O Irã está interessado hoje na estabilidade regional. Ele abandonou o objetivo de exportar sua revolução aos vizinhos no Golfo no fim dos anos 80. Ele procura influenciar dentro da estrutura de poder regional existente e melhorou suas relações com seus vizinhos no Golfo durante os anos 90. O conflito mudará a direção que a política externa iraniana vem seguindo e esta será uma mudança para pior.

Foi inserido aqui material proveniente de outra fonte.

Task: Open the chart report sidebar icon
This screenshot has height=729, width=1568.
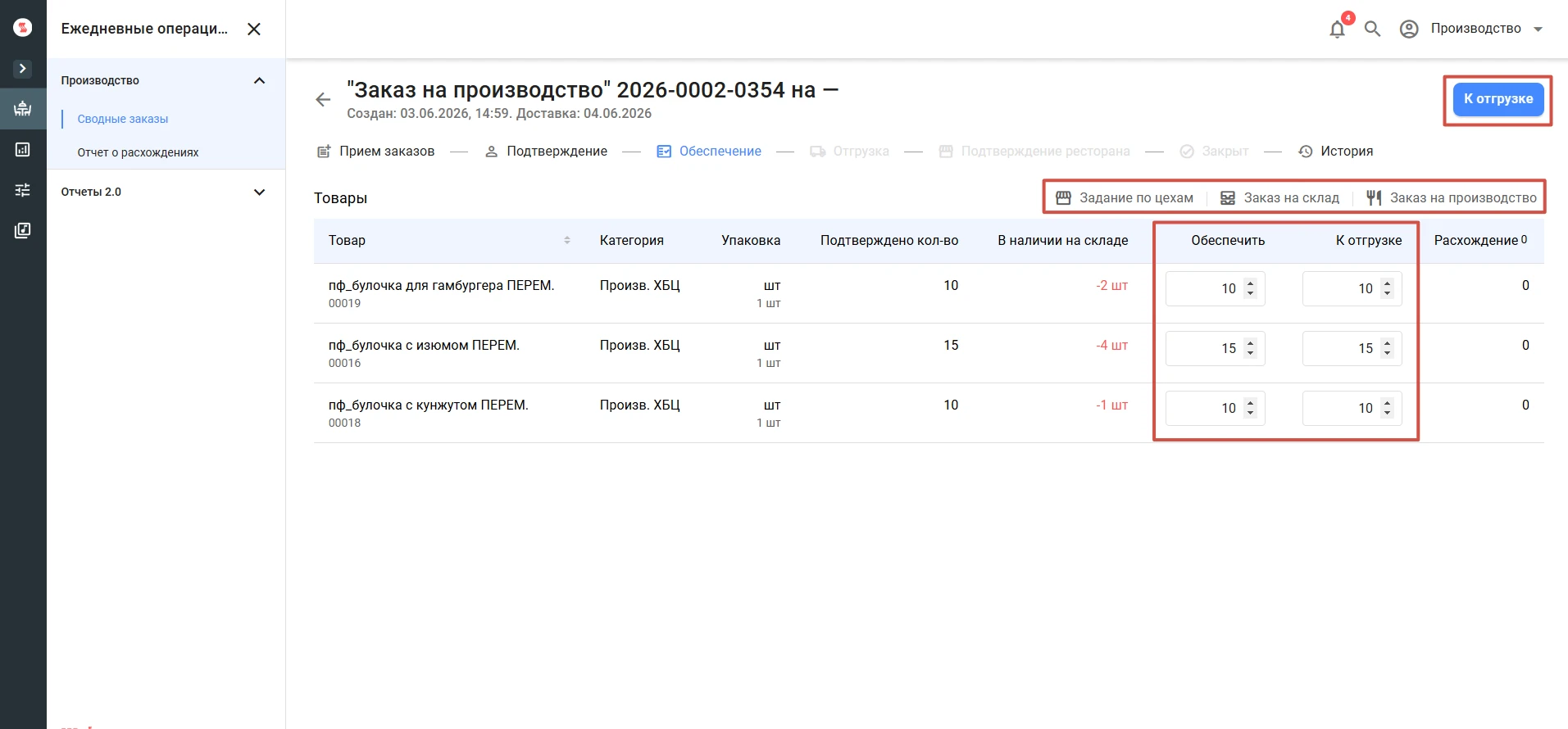Action: tap(23, 149)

Uma política criteriosa de engajamento exigirá paciência e deve começar com uma mudança fundamental no estilo e conteúdo da diplomacia americana. A virada nas relações sino-americanas durante o governo Nixon seguiu um curso desses. Pequim respondeu favoravelmente ao engajamento somente depois de dois anos de gestos unilaterais americanos. Como parte de um esforço similar na direção do Irã, os EUA deveriam tentar criar um ambiente mais favorável para a diplomacia empreendendo ações que rompam gradualmente as muralhas da desconfiança.

Washington pode começar dando fim a suas manobras navais provocativas no Golfo Pérsico e convidando representantes iranianos a todas as conferências que tratam do Oriente Médio. Uma vez criado um ambiente mais adequado, os EUA deveriam propor o diálogo incondicional com o objetivo de normalizar relações. Sobre a questão nuclear, o Irã teria de acatar um regime de inspeção rigoroso para assegurar que seu material nuclear não seria desviado para fins militares. Depois de 28 anos de sanções e contenção, já é hora de aceitar que a pressão não abrandou o comportamento do Irã. A libertação dos britânicos mostra que o Irã ainda está disposto a abrandar sua ideologia com pragmatismo. Uma política de engajamento paciente mudará o contexto e poderá levar o Irã a ver as relações com os EUA como algo de seu interesse. Somente então Teerã traçará um novo curso em casa e no exterior.